There’s a difference, though, between asking people for consent before filming and waiting for someone to be bold enough to tell you to stop. And who wants to spend their workout worrying about being caught in 4K with a red face and pit stains? Plenty of Reddit snarkers would say that people who film in class often behave in ways that are entitled and disrespectful. “Workout classes in NYC are too expensive to be spending an entire hour in discomfort because a selfish influencer is filming you for views and body-checking purposes,” says one Redditor.

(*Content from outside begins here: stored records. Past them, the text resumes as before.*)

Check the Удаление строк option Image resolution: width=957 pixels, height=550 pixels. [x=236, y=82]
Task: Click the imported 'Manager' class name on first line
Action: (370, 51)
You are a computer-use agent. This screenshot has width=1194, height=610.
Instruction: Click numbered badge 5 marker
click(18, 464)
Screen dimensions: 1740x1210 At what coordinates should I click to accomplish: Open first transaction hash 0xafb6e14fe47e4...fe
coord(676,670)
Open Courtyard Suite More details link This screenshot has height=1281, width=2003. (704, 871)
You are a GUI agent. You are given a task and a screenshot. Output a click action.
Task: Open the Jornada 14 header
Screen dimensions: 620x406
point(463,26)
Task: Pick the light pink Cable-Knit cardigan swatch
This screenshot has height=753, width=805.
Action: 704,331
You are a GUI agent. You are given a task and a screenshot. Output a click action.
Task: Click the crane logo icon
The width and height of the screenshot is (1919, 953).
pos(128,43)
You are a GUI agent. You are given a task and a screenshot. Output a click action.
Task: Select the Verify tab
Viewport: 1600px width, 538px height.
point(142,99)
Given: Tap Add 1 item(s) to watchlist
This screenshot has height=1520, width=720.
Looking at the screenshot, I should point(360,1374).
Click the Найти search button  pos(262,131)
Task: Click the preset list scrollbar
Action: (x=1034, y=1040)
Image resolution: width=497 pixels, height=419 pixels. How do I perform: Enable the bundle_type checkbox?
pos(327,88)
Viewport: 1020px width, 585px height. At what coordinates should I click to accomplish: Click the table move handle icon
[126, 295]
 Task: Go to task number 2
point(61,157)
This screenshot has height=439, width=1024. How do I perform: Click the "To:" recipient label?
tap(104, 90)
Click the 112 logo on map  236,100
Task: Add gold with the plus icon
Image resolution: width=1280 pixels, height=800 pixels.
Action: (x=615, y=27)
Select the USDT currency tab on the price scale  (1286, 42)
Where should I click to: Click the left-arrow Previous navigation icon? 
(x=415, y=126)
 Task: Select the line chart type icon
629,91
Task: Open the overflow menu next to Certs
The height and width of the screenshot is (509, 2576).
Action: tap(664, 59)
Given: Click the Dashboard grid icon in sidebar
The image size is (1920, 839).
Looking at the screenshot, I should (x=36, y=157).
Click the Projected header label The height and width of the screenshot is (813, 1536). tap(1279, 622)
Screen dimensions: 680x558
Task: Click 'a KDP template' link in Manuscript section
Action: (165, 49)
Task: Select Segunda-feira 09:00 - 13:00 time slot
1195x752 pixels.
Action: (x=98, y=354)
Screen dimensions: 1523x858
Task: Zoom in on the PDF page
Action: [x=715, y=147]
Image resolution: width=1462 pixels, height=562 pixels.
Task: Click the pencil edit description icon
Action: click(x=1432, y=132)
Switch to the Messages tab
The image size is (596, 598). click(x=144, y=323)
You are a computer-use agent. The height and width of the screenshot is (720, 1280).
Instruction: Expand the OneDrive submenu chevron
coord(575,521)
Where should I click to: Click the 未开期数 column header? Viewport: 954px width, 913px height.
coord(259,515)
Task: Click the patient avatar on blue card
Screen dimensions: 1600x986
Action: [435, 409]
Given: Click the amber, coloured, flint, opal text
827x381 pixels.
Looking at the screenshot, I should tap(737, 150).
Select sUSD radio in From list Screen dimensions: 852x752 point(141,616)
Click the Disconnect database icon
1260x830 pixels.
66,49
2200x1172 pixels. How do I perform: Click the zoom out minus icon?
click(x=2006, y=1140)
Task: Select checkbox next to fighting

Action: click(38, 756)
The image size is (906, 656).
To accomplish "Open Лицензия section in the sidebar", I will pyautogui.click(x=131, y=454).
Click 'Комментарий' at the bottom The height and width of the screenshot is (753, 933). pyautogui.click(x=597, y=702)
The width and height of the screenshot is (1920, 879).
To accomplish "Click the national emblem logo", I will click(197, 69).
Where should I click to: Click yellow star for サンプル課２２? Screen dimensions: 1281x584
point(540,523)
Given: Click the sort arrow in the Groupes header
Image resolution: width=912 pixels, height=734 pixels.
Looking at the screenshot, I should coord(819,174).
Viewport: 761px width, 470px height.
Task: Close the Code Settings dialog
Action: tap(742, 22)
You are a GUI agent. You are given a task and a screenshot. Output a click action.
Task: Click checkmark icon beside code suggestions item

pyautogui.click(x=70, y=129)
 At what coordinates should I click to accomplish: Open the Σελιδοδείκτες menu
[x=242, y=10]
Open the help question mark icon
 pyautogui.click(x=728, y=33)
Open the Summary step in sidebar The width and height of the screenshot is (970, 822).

“Everyone is trying to be an influencer at the expense of other paying customers and it sucks,” says Taylor Paré, a content creator based in New York. “Fitness should be a place of empowerment and safety, not exploitation and entitlement. Putting a stranger online without their consent is potentially putting that person’s life at risk.” Influencers who record strangers without considering their safety, she adds, are out of touch with the harsh realities some might be experiencing outside class. “They could have an abusive ex-boyfriend or a stalker, maybe they’re in the witness-protection program, you literally never know,” Paré says. “Then add the fact that these people are sweating and struggling while attempting to get stronger and feel better about themselves and be healthier. Just because you wanna put your whole life online doesn’t mean the person next to you does.”

A few influencers have already learned this the hard way. Morgan J., a fitness instructor in Los Angeles, built a social following with her workout-review series, “Moves With Mojo.” At the start, she wasn’t worried about capturing the people around her or distracting them from their own routines. But once some of her followers pointed out that a gym should be a “safe space” for everyone, she started to rethink her strategy. “I understand the criticism,” she says. “I make a concerted effort in all of my videos to only make sure I’m capturing myself if it’s something that I’m planning to post.” Now, if there are other people in the background, she’ll either put an emoji over their face or delete the clip entirely.

The first step toward making people more comfortable, adds Flynn, would be to ban phones in studios altogether. She’s been vocal about having a strict no-phones policy in her class for the three years she’s been teaching. “My most important job is to keep my clients safe,” she says. “You don’t know who has trauma. There’s so much discourse about not filming children, why do we feel free to do it to other people that we don’t know?”

She also says she “would fucking flip out” if someone filmed in her class and not just for her clients’ sake: The exercise routines that she creates are her intellectual property. “I don’t care if you’re a regular person with 800 Instagram followers or if you’re big on social media,” she says. “Are you recording my class; are you then using it for your own benefit? Are you putting it online and making money off of that? What’s happening with my work?”

Paré suggests that studios should make their own decisions about what’s allowed in class, possibly implementing a “strike policy” with monetary consequences, similar to what happens when you’re charged a fee for skipping class. For people who want to record during a workout, there are already plenty of options to consider: Film in the back of the room or a secluded area where no one’s in your shot, or head to phone-friendly gyms like Core24 in Charlotte, North Carolina; Onyx Fitness on Long Island; and the elusive Alo Gym in New York and Los Angeles. There’s also one golden rule that all parties should follow at the gym and all other public spaces: Don’t be an asshole.

*Name has been changed to protect privacy.